Травка
Александр Иванович Куприн
«Ах, это старая история и, надо сказать, довольно скучная история. Конечно, читателям незаметно. Читатель спокойно, как верблюд, переваривает в желудке пасхальный окорок или рождественского гуся и, для перехода от бодрствования к сладкому сну, читает сверху донизу свою привычную газету до тех пор, пока дрема не заведет ему глаз. Ему легко…»
Александр Иванович Куприн
Травка
Ах, это старая история и, надо сказать, довольно скучная история.
Конечно, читателям незаметно. Читатель спокойно, как верблюд, переваривает в желудке пасхальный окорок или рождественского гуся и, для перехода от бодрствования к сладкому сну, читает сверху донизу свою привычную газету до тех пор, пока дрема не заведет ему глаз. Ему легко.
Ничто не тревожит его воображения, ничто не смущает его совести, никто не залезает под благовидным предлогом ему в карман.

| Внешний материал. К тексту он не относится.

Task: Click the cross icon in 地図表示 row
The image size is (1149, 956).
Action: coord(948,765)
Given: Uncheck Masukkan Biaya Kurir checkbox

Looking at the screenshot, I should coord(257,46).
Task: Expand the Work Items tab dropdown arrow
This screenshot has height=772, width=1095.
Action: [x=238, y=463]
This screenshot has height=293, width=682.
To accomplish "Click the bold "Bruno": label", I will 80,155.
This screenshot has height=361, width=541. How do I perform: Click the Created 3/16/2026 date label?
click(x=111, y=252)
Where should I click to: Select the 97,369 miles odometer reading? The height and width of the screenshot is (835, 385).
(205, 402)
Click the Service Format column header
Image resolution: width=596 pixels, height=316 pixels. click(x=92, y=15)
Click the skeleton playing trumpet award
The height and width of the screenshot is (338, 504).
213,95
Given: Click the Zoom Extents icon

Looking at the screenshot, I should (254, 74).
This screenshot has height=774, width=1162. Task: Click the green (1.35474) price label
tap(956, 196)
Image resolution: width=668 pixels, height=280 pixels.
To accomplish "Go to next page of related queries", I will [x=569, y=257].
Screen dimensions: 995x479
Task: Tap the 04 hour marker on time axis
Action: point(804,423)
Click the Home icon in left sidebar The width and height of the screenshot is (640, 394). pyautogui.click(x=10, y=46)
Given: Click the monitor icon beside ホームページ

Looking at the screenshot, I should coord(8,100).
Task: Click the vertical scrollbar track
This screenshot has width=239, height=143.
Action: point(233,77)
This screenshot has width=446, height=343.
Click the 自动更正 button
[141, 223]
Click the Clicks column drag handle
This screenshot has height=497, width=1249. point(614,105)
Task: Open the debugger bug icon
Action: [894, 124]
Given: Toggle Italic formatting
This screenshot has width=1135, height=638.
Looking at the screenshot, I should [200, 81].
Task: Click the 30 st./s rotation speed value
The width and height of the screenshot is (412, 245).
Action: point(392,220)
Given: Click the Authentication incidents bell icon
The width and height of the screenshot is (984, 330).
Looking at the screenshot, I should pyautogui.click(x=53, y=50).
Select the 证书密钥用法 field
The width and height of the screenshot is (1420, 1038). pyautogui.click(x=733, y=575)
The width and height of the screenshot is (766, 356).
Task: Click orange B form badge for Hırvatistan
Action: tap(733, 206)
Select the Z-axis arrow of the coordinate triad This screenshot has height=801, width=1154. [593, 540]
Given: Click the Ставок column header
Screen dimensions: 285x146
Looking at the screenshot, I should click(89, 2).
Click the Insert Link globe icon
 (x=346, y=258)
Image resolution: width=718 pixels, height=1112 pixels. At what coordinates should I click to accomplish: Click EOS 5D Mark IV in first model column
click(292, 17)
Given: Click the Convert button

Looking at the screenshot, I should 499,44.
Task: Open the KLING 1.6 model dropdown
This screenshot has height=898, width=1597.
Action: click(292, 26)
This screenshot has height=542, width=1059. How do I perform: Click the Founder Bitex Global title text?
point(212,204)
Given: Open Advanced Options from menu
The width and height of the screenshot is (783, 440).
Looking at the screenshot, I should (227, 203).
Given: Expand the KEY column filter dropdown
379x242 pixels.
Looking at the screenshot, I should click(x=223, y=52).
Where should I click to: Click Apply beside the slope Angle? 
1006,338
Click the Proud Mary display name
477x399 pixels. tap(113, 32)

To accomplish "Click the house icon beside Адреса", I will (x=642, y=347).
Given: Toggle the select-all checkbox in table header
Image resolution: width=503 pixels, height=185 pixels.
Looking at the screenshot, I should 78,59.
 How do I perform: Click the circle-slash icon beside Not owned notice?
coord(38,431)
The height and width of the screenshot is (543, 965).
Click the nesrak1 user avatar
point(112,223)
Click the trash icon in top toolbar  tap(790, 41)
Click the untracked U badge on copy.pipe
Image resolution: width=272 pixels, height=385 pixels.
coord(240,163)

В газете порок наказан, добродетель торжествует, сапожный подмастерье нашел благодаря родимому пятнышку своих родителей, мальчик, замерзавший на улице, отогрет попечительными руками, блудная жена вернулась домой (она исхудала и в черном платье) прямо в объятия мужа (пасхальный колокол – бум!..), который проливает слезы.
Но вы, читатели, подумали ли вы хотя раз о тех мучениях, которые испытывает человек, пишущий эти прекрасные добродетельные рассказы!..
Ведь, во-первых, все темы уже исчерпаны, пародии на темы надоели, пародии на пародии отсылают в «Момус»… Подумайте: что тут изобретешь?..
У меня есть друг беллетрист, из средних, который не гонится ни за успехом, ни за модой, ни за деньгами…
И вот как-то на страстной неделе, не помню – в среду, четверг или пятницу, вечером, попили мы с ним чайку, поговорили о том, о сем, коснулись содержания сегодняшних газет, но я уже видел, что мой приятель чем-то удручен или взволнован.
Очень осторожно, стараясь не задеть его авторского самолюбия, я довел его до того, что он рассказал мне следующее:
– Понимаете? Можно с ума сойти! Приезжает ко мне редактор. Подумайте, сам редактор! И что всего хуже – мой настоящий, хороший друг…
– Ради бога, пасхальный рассказ!
Я ему оказываю самое широкое гостеприимство, справляюсь о здоровье его детей, предсказываю его газете громадную будущность, – стараюсь занять его внимание пустяками; понятно, цель моя была отвлечь его от настойчивых просьб о пасхальном рассказе.
Но неизбежное – неизбежно: он возвращается к тому, за чем он приехал.